24 de março de 2022, 12h12

Na tarde desta quinta-feira (24/2), o Supremo Tribunal Federal julgará as Ações Diretas de Inconstitucionalidade nº 6.399, 6.403 e 6.415 em que se debate a (in)constitucionalidade da extinção do chamado "voto de qualidade", "voto de minerva" [1] ou "voto de desempate" no âmbito do Carf (Conselho Administrativo de Recursos Fiscais), instância final do contencioso administrativo federal. O julgamento é muito aguardado pela comunidade jurídica.

Até então o julgamento conta com dois votos. O relator, ministro Marco Aurélio, votou pela inconstitucionalidade formal do artigo 28 da Lei nº 13.988/2020 e, em caráter eventual, entende que não há vício material. Afirma que a adoção no contencioso fiscal de solução favorável ao contribuinte, em caso de empate na votação, não conflita com nossa Constituição Federal, sendo, portanto, opção legítima e razoável do legislador, estando em harmonia com o sistema de direito e também de garantias fundamentais.

Já o ministro Roberto Barroso votou pela constitucionalidade da norma, propondo, contudo, a possibilidade de a Fazenda Nacional ingressar no Judiciário com relação aos casos que forem decididos favoravelmente ao contribuinte por aplicação do mencionado artigo 19-E. O julgamento será retomado hoje no Plenário físico para apresentação de voto-vista do ministro Alexandre de Moraes.

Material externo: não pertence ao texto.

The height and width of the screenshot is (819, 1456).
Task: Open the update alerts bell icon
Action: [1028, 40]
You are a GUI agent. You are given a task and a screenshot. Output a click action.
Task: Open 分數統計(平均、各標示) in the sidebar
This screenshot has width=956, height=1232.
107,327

Diferentemente dos Tribunais Superiores que, na grande maioria, elege o presidente entre seus pares, em sistema de alternância e observando a antiguidade do cargo, o Carf possui apenas presidentes do Fisco, os quais detém o voto de qualidade. Fato que diverge do Judiciário, no qual (i) os colegiados são compostos por número ímpar de ministros e (ii) o voto de qualidade é utilizado em casos excepcionais e contingentes.

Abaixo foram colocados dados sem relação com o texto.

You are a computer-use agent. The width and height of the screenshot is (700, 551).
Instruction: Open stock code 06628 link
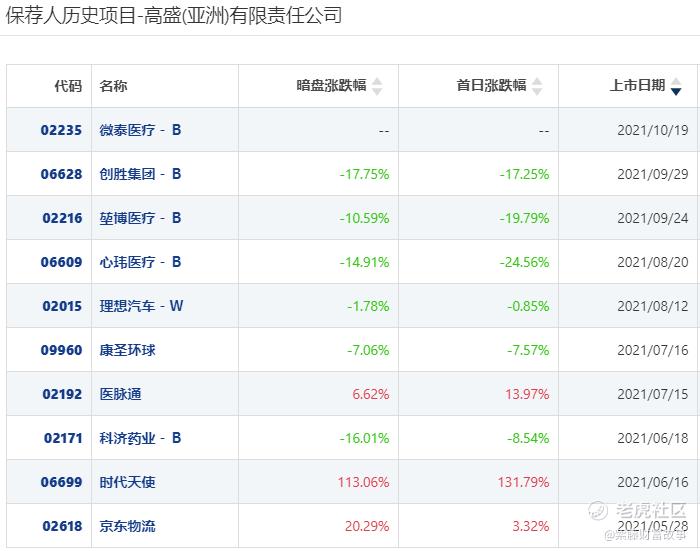point(61,174)
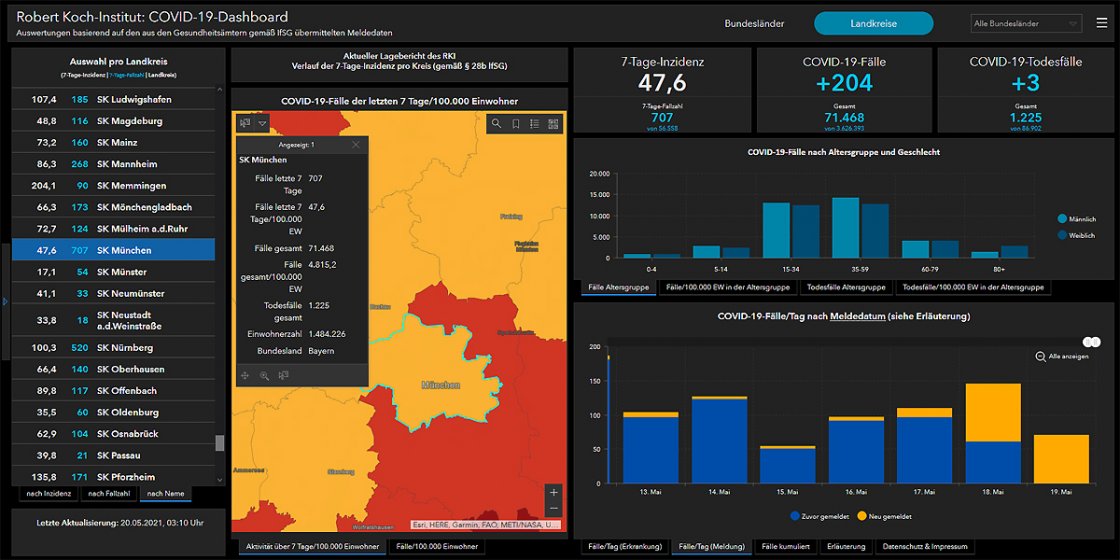Zoom out on the map with minus button
This screenshot has width=1120, height=560.
[x=554, y=510]
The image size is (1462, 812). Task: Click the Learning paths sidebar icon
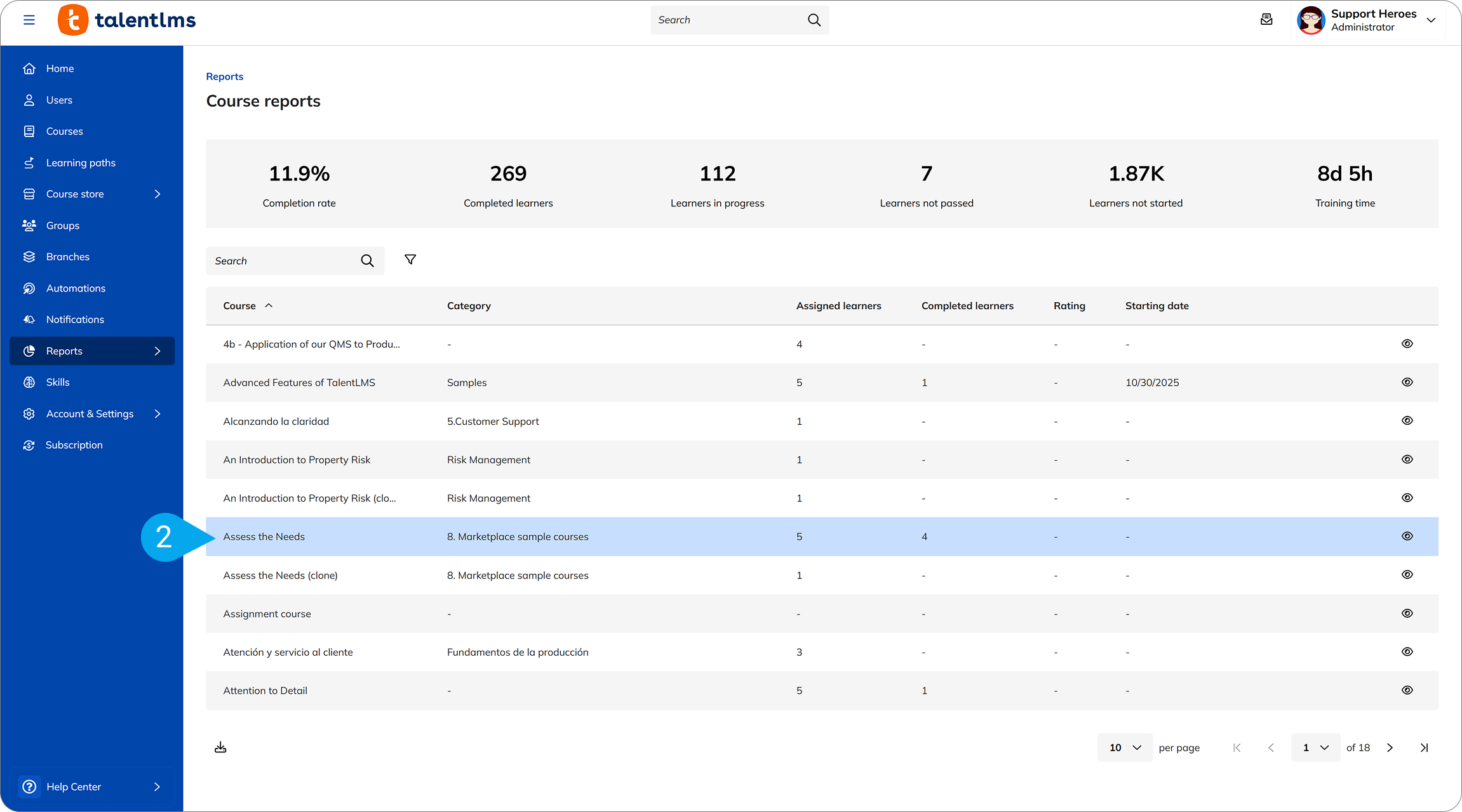pos(29,163)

Vale lembrar que o processo administrativo fiscal nada mais é do que a forma que a Administração Pública dispõe para realizar o controle de legalidade dos seus próprios atos. De modo diverso do Judiciário, a principal função do processo administrativo tributário não é solucionar conflitos de interesses entre o Poder Público e particulares, ainda que isso aconteça também. Seu principal objetivo é controlar a legalidade dos atos de constituição do crédito tributário.

Importa destacar que a "criação" do voto de qualidade coincide com a própria criação do Carf, através do artigo 25 da Lei nº 11.941/2009 que incluiu o § 9º ao art. 25 do Decreto nº 70.235/1972 para dispor que: "Os cargos de Presidente das Turmas da Câmara Superior de Recursos Fiscais, das câmaras, das suas turmas e das turmas especiais serão ocupados por conselheiros representantes da Fazenda Nacional, que, em caso de empate, terão o voto de qualidade, e os cargos de Vice-Presidente, por representantes dos contribuintes".

A disposição legal surge em decorrência de se adotar um critério de desempate para os julgamentos colegiados, considerando a composição paritária do Tribunal Administrativo. Em contraposição, vários projetos foram propostos e, nos casos de empate no julgamento, a matéria é solucionada da forma mais favorável ao contribuinte, como é de se ver no PL nº 1127/2020.

E não se pode alegar que a extinção do voto de qualidade fere a presunção de legalidade dos atos administrativos, posto que esta já é preservada por outros meios durante o curso do processo administrativo, como por exemplo o julgamento colegiado.

Aguarda-se, portanto, a conclusão do julgamento pelo Supremo Tribunal Federal.

[1] O termo decorre de episódio da mitologia grega, no qual Orestes foi submetido a julgamento pelo crime que foi acusado. Após o empate, ele foi inocentado por decisão proferida pela deusa Minerva. O relato de Thomas Bullfinch quanto ao episódio: “But Orestes was not yet relieved from the vengeance of the Erinnyes. At lenght he took refuge with Minerva at Athens. The goddess afforded him protection, and appointed the court of Aeropagus to decide his fate. The Erinnyes brought forward their accusation, and Orestes made the command of the Delphic oracle his excuse. When the court voted and the voices were equally divided, Orestes was acquitted by the command of Minerva.” BULLFINCH, Thomas. The age of fable. Bullfinch’s Mythology. Londres: Spring Books, 1967.